The British Sitcom Guide

Writers Area WRITERS' AREA

Comedy Writing Area - Writing Related Books

If you're seriously considering writing a sitcom we can't stress how important it is to purchase some books. There is knowledge, advice and information in the books below which we haven't been able to include in our small area here but you really do need to know if you are to have any chance of creating a successful sitcom.

Obviously some books are more relevant than others so pick which ones to purchase carefully. We personally recommend the top three books as, in our opinion, they're the most relevant and useful of the lot. They're pretty cheap too!

We've linked all the books below through to Amazon UK however you'll probably also find them stocked in most other large bookshops too.

If you've read any of the below or have browsed any other writing related books please do get in touch - we'd love to know what you thought of them!
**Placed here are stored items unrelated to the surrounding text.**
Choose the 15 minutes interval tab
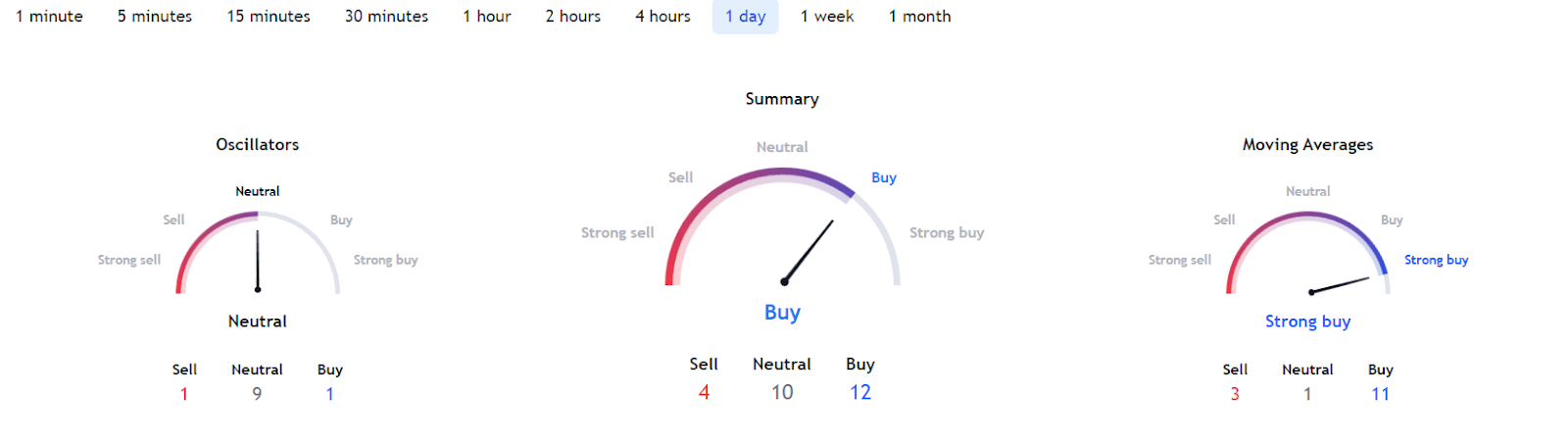Image resolution: width=1568 pixels, height=445 pixels. (x=269, y=17)
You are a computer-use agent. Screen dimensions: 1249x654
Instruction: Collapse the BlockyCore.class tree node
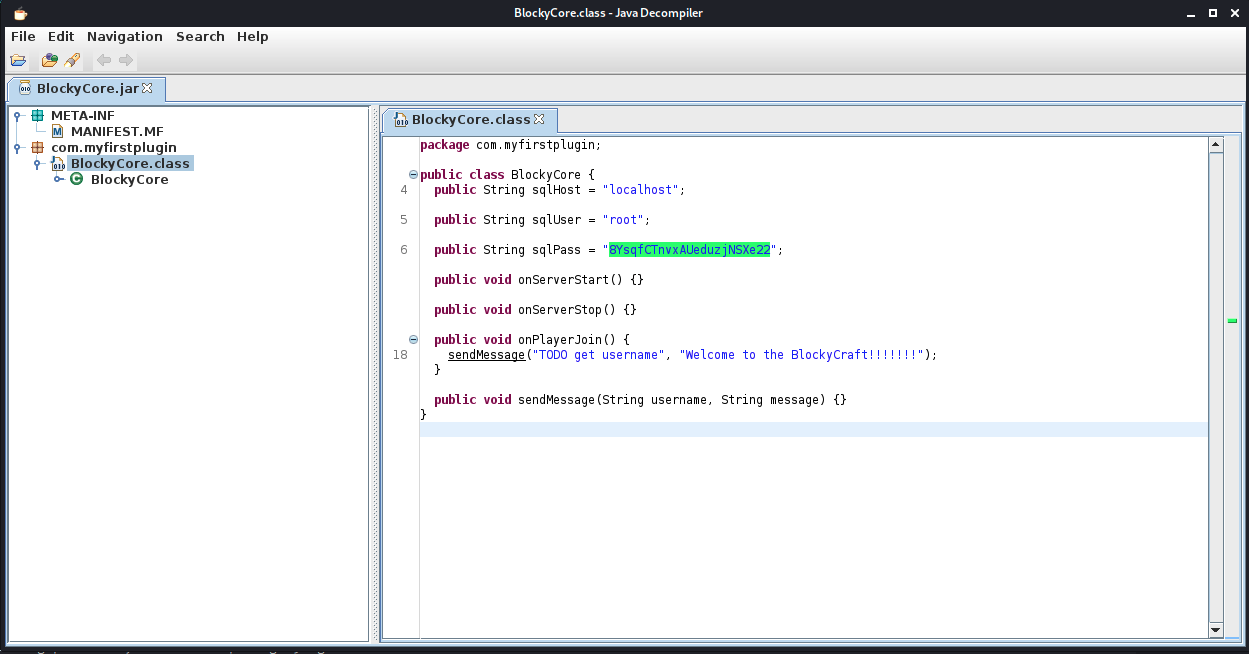pos(38,164)
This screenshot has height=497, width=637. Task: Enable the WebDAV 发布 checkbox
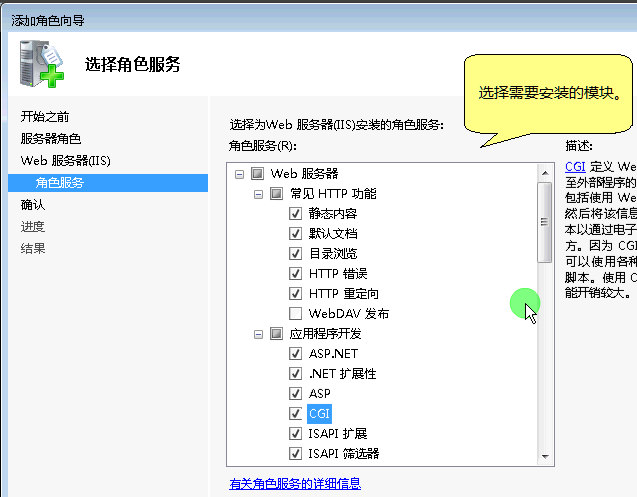tap(295, 313)
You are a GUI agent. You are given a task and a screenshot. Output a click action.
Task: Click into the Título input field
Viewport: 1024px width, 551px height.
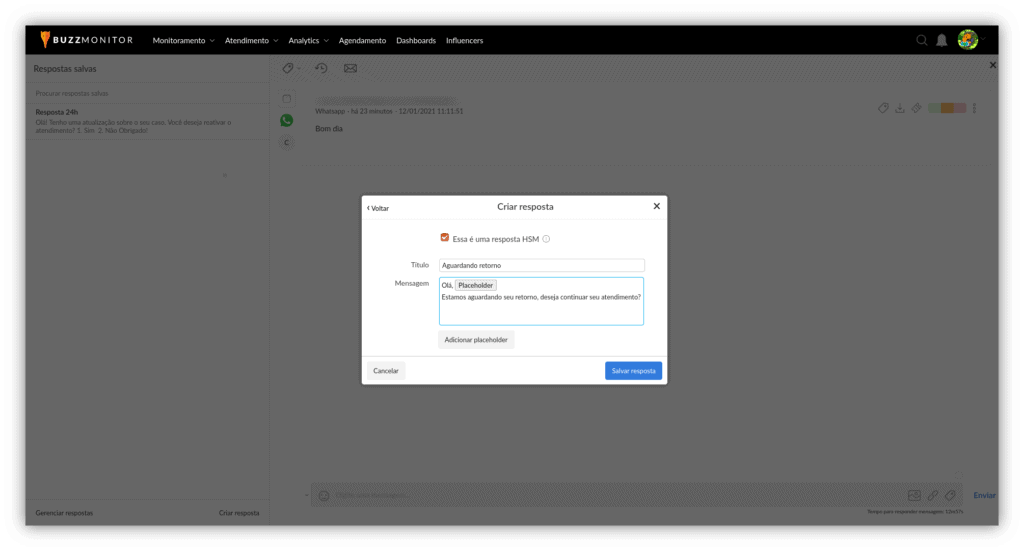tap(541, 266)
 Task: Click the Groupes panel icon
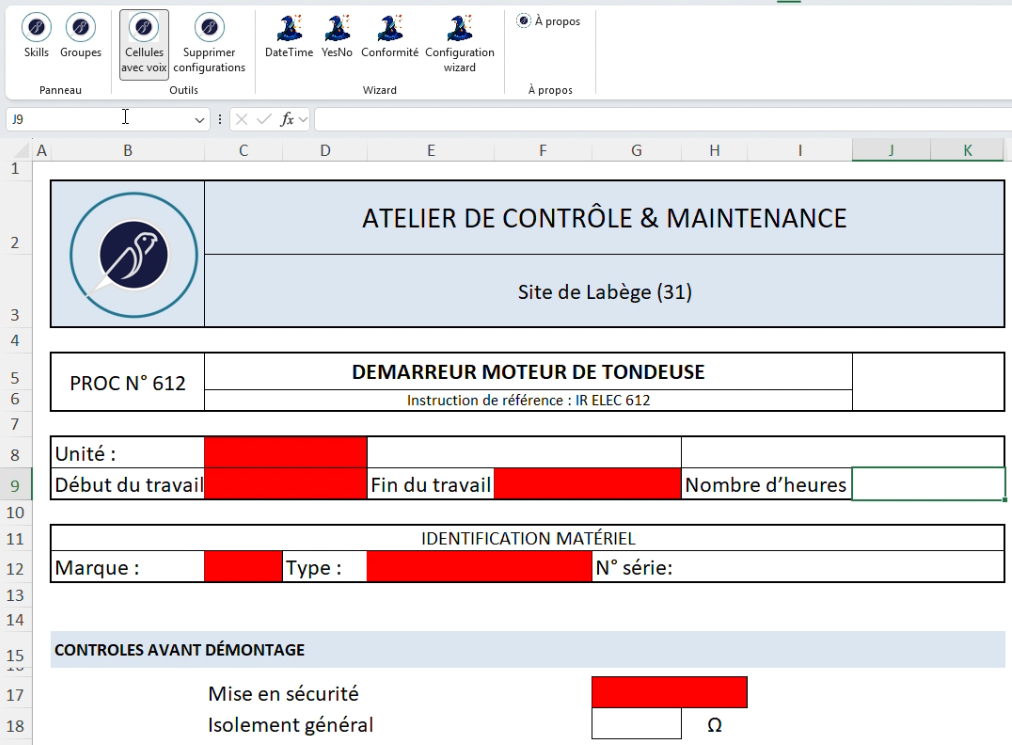[80, 36]
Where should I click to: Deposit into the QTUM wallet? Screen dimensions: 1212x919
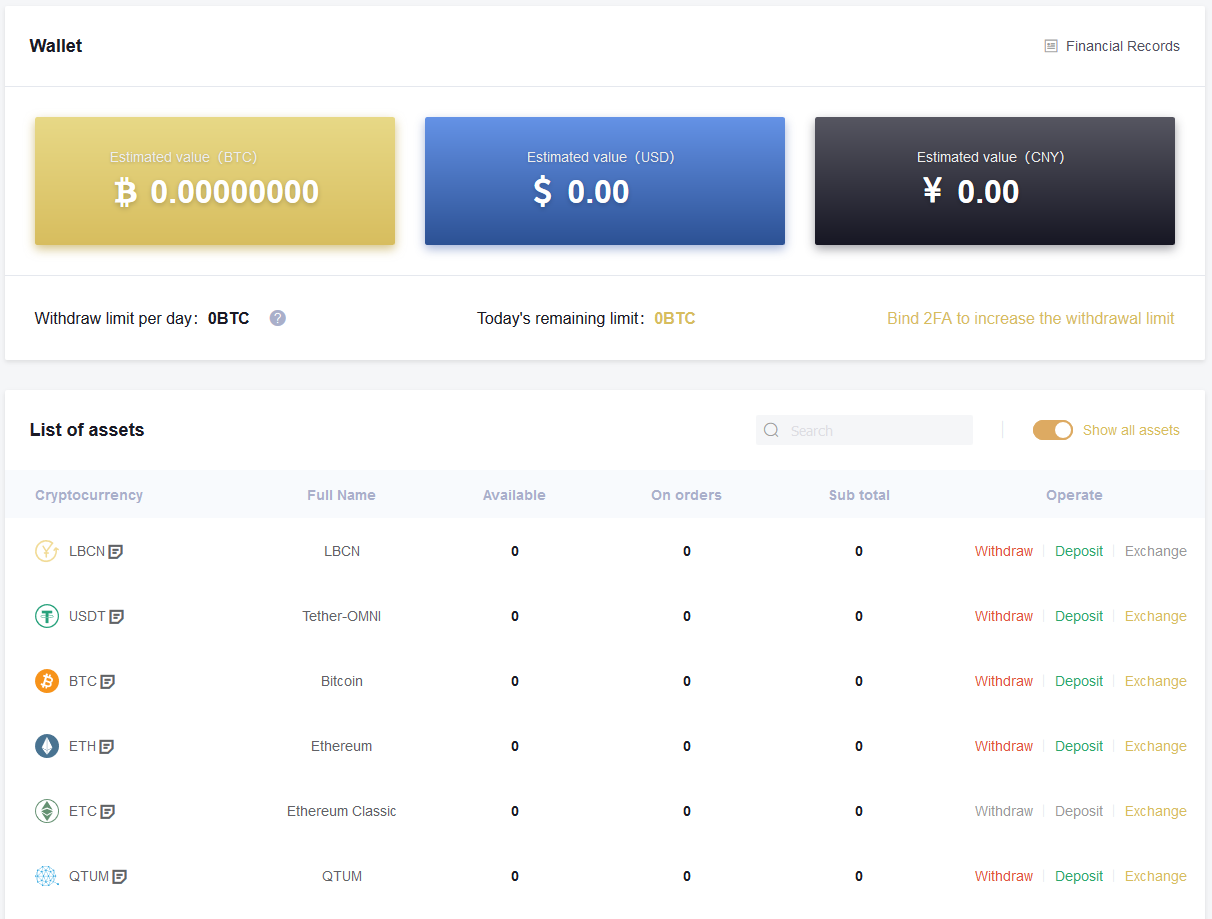(x=1078, y=876)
How to be a Sitcom Writer How to be a Sitcom Writer - Recommended!
Marc Blake - Summersdale Publishers

This book offers comprehensive advice on all the stages involved in creating a sitcom - it'll help you fulfil your potential by encouraging, testing and pulling you through the world of sitcom-writing - from getting a really good first idea right up to dealing with production companies and agents.
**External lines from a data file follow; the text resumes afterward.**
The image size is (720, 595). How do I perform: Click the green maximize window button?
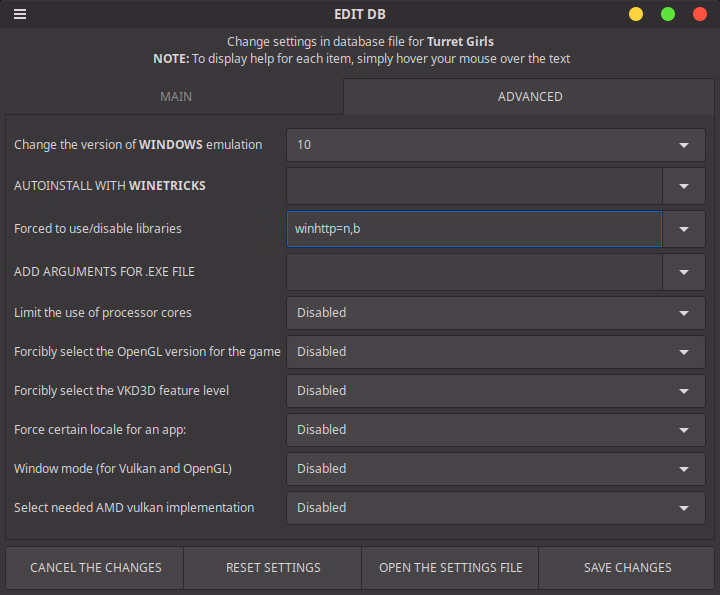tap(668, 14)
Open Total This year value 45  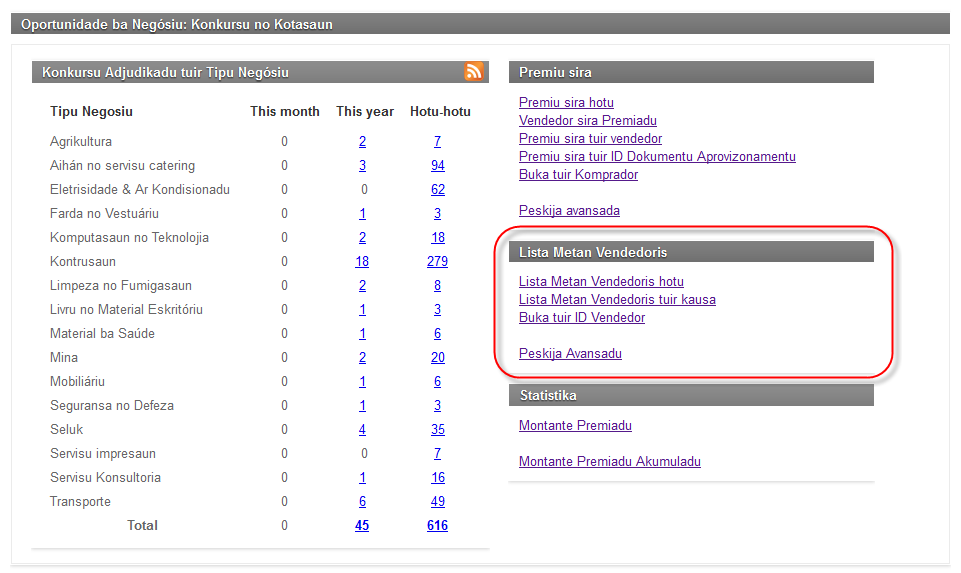pyautogui.click(x=362, y=526)
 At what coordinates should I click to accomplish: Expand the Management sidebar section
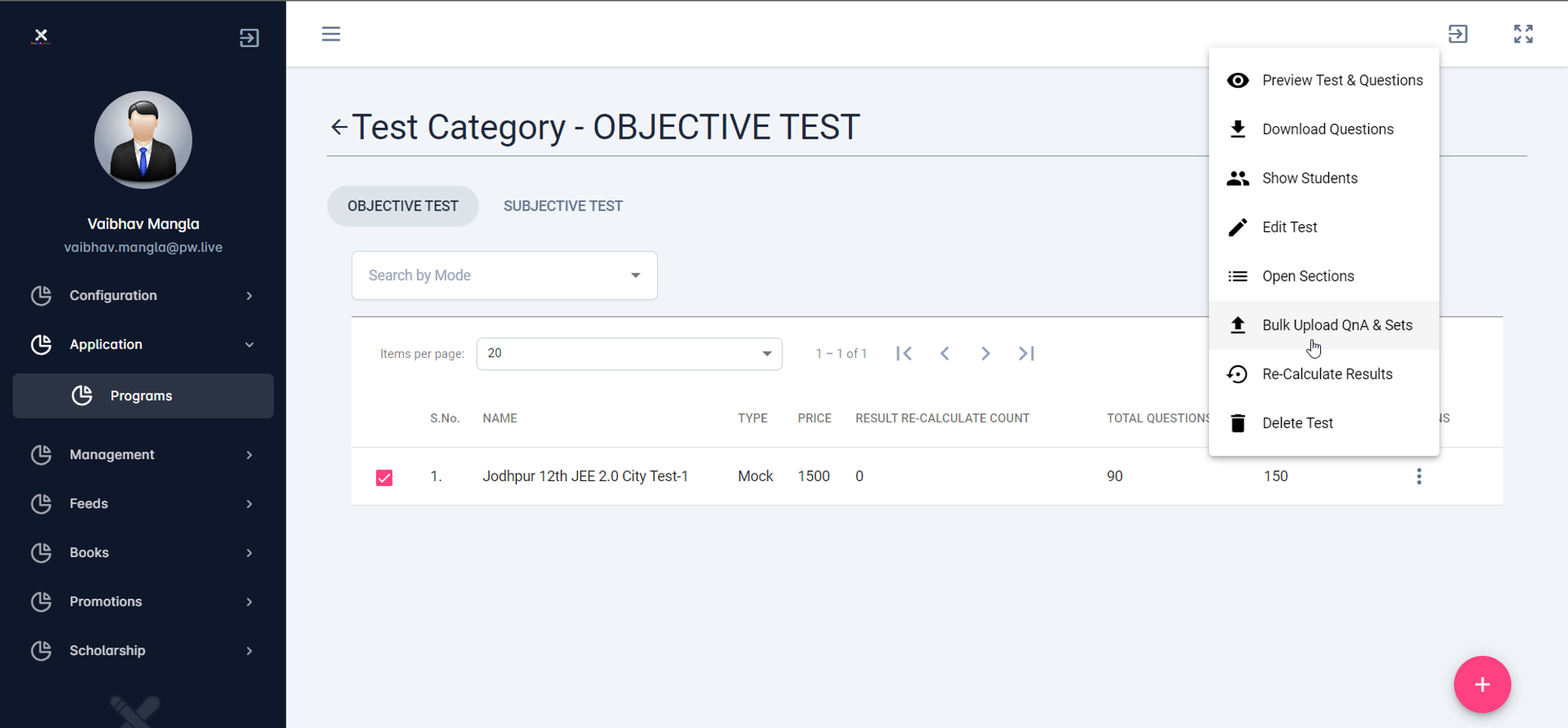[143, 455]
Filled with advice to inspire the would-be sitcom writer, this book analyses what makes a great sitcom and guides you through the workings of the business with great up-to-date references and examples throughout.

Written by sitcom expert Marc Blake the book contains some unique tutorials and exercises which will help you really analyse what your doing. It's also anything but boring and dull as the pages are peppered with the writers' humour and a number of funny ideas for situations.

The main chapters are: (1) Sitcom Essentials (2) Where Do I Begin? (3) Practicalities of Sitcom (4) Character (5) Situation and Relationships (6) Plotting (7) The Script (8) The Business of Sitcom.

At under a fiver (on Amazon anyway) this book is a real must-have in our opinion and we're fairly confident reading it will definitely boost your chances of getting your script commissioned!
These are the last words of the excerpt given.